Emotional Tickner hopes for New Zealand reaction after cyclone damage
Blair Tickner is hoping the trauma New Zealand has gone through as a nation due to Cyclone Gabrielle will help bring the Test squad together.
Tickner's hometown of Hawke's Bay, on the east coast of the country's north island, has borne the brunt of the cyclone, which has been labelled as the fiercest storm the nation has experienced in living memory.
The official death toll stands at 11 but thousands of homes have been damaged beyond repair.
Tickner, who made his Test debut in the heavy defeat to England at the Bay Oval last week, was given special dispensation to leave the squad and assist the rebuild efforts in Hawke's Bay.
The 29-year-old linked back up with the Black Caps squad in Wellington and, ahead of the second Test starting on Friday at Basin Reserve, believes the team has been brought closer together by the catastrophe.
"I definitely want to get my first win in Test match cricket and really want to do it for the people in Hawke's Bay," he said of the extra motivation he has heading into the second Test.
"Now we've banded together as a team and fundraising this money I think it's going to be very special."

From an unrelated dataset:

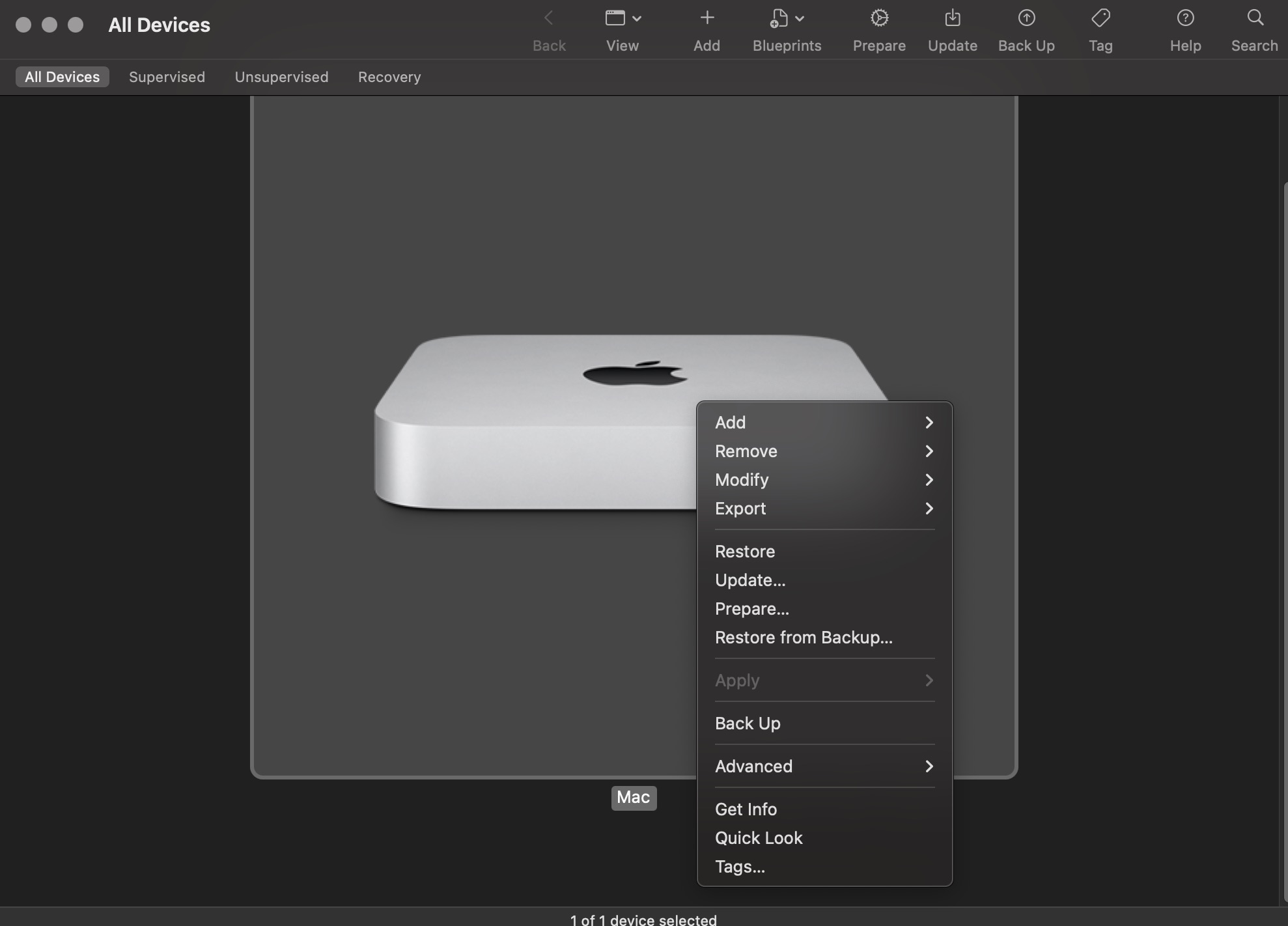Select the Unsupervised filter tab
The image size is (1288, 926).
pos(281,77)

Explaining the damage in his hometown, an emotional Tickner said: "My father's house has been fully destroyed.
"It was good to get back and help them out. And, obviously, it's hard times for the whole region so helping out neighbours and whoever we could.
"Luckily enough, the Central Stags cricket team was helping alongside us. It has been tough. It's really tough at the moment. But [people in] Hawke's Bay are staying strong.
"Obviously, you grow up there as a kid and it's just crazy. A bit hard to talk about, really. There are so many damaged little parts of Hawke's Bay I haven't even seen yet.
"You sort of just get to work: people are just walking down the road and just asking people if they need help and it has just been awesome to see the region pulling together."
England won by 267 runs in the first Test, meaning the best New Zealand can hope for from the two-match series is a draw.
Under the tutelage of New Zealand great Brendon McCullum's coaching and Ben Stokes' captaincy, England have won 10 of their last 11 Tests while playing a thrilling brand of cricket dubbed 'Bazball'.
Wicketkeeper Ben Foakes is enjoying the freedom.
"It kind of feels like club cricket," said Foakes. "When I first came in, the pressures involved in Test cricket were so extreme and you were so worried about playing a false shot and things like that.
"Sometimes now you can get out in a weird way and it's a kind of a joke."
England out to extend winning streak
England have won their last four Tests against New Zealand, after going winless across their seven meetings prior in the format (D3, L4).
The last time they enjoyed a longer winning run against the Black Caps was a six-match span from February 1963 to July 1965.
Stokes' team have won their last six Tests. England last had a better such run in the format back in 2004, when they won eight in a row.
Skippers Stokes and Williamson close in on records
Stokes (194) is six away from becoming the 16th player to take 200 wickets for England in men's Tests.
However, Stokes' Test bowling strike rate against New Zealand (110.8) is his highest against any team.
New Zealand captain Kane Williamson (7,651 runs), meanwhile, is 33 away from becoming the all-time leading run scorer for New Zealand in men's Tests.